## [Problem description]
From the data below, repeat everything exactly except the images.

____

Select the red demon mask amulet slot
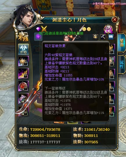 coord(24,86)
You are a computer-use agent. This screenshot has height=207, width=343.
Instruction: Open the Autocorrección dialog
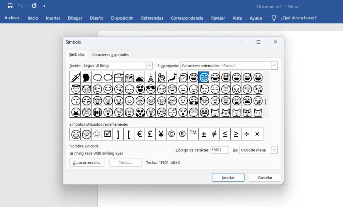click(87, 162)
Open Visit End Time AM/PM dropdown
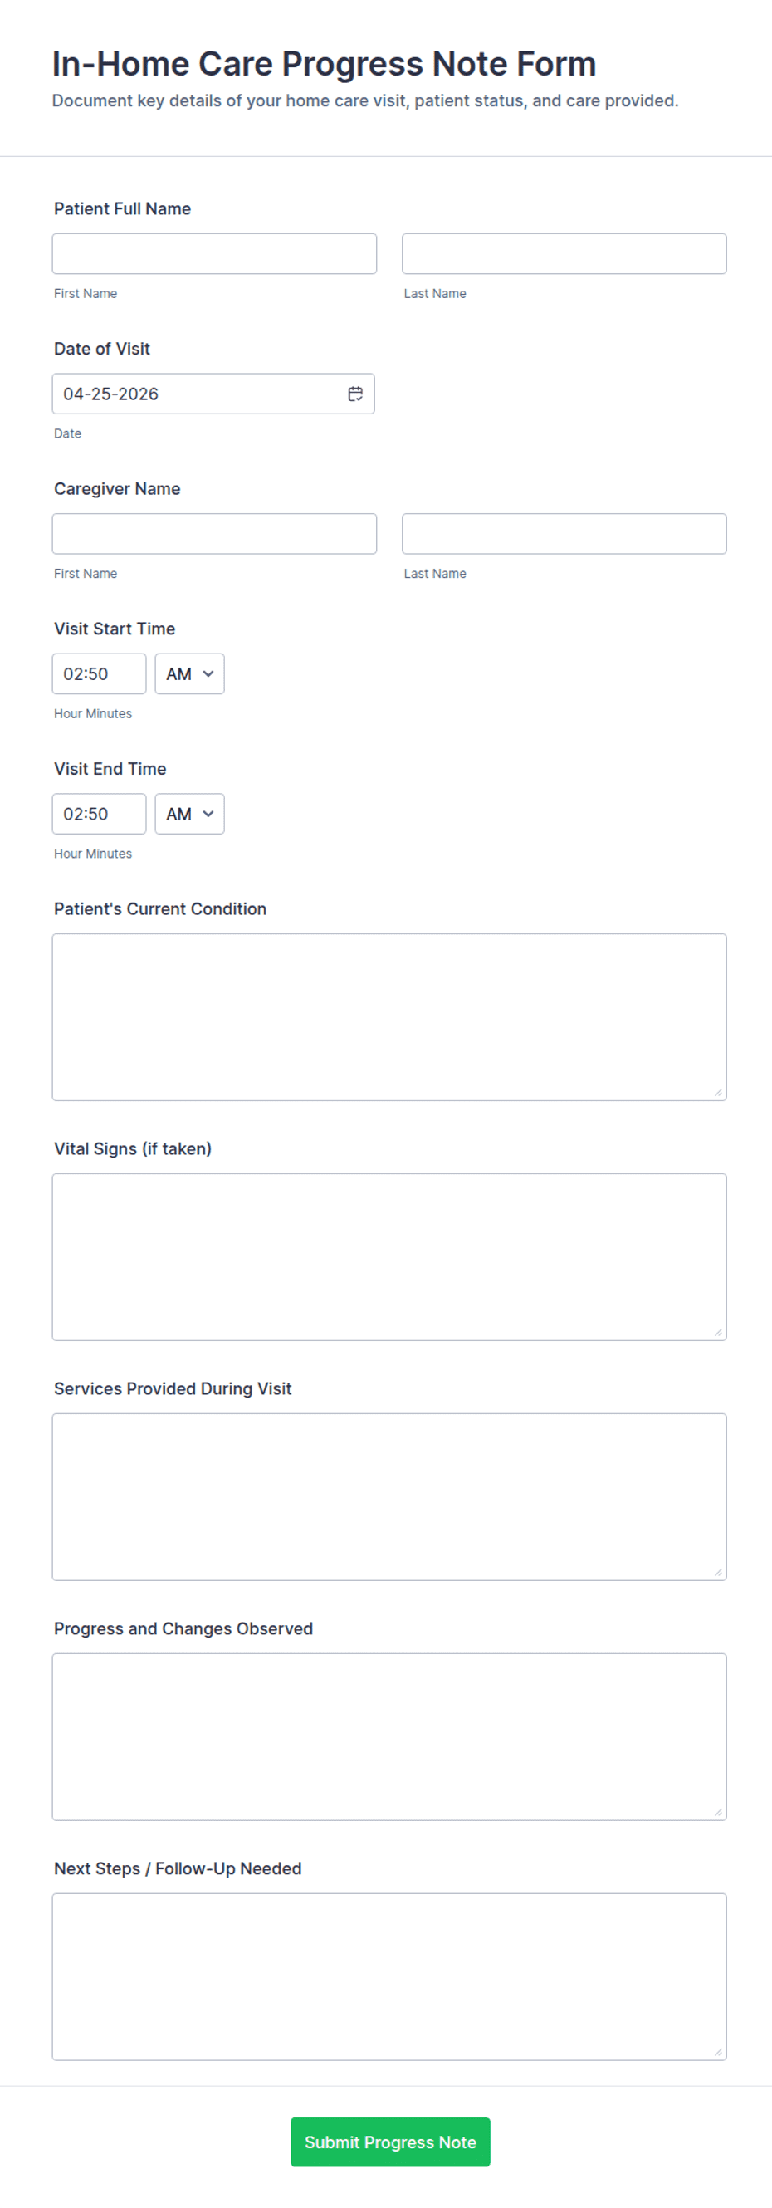The width and height of the screenshot is (772, 2208). (189, 813)
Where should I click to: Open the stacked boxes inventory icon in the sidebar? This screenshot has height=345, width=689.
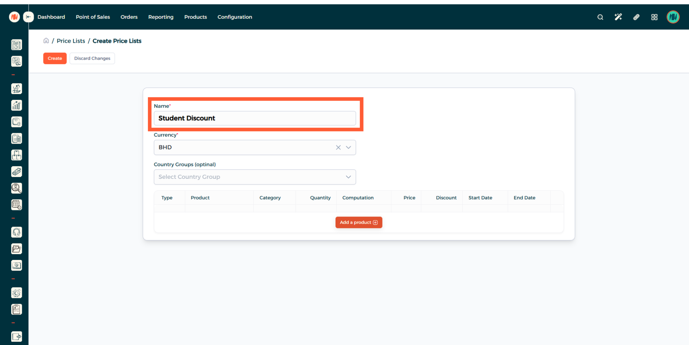(17, 155)
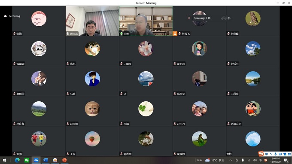Click the reply arrow on Speaking bar
292x164 pixels.
point(229,18)
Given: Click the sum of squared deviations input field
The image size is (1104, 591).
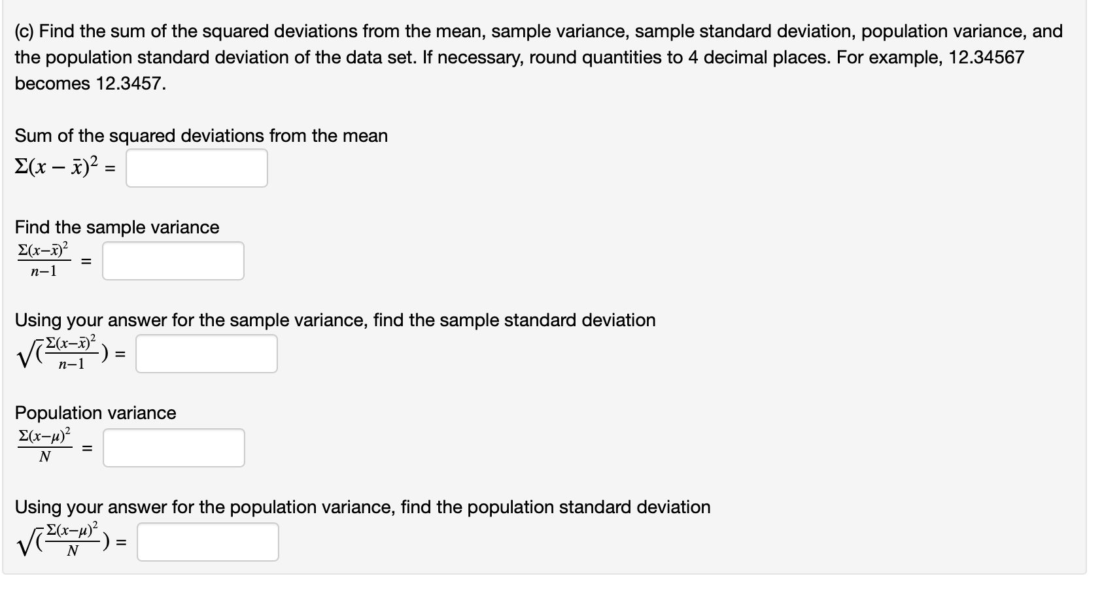Looking at the screenshot, I should (x=196, y=169).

____

## [Written reply]
Select the red demon mask amulet slot
 coord(24,86)
You are a computer-use agent. This screenshot has height=207, width=343.
Instruction: Open the Autocorrección dialog
click(87, 162)
Open Visit End Time AM/PM dropdown
The width and height of the screenshot is (772, 2208). (189, 813)
Where should I click to: Open the stacked boxes inventory icon in the sidebar? This screenshot has height=345, width=689.
(17, 155)
Click the reply arrow on Speaking bar
292x164 pixels.
point(229,18)
Given: Click the sum of squared deviations input field
The image size is (1104, 591).
Looking at the screenshot, I should (x=196, y=169).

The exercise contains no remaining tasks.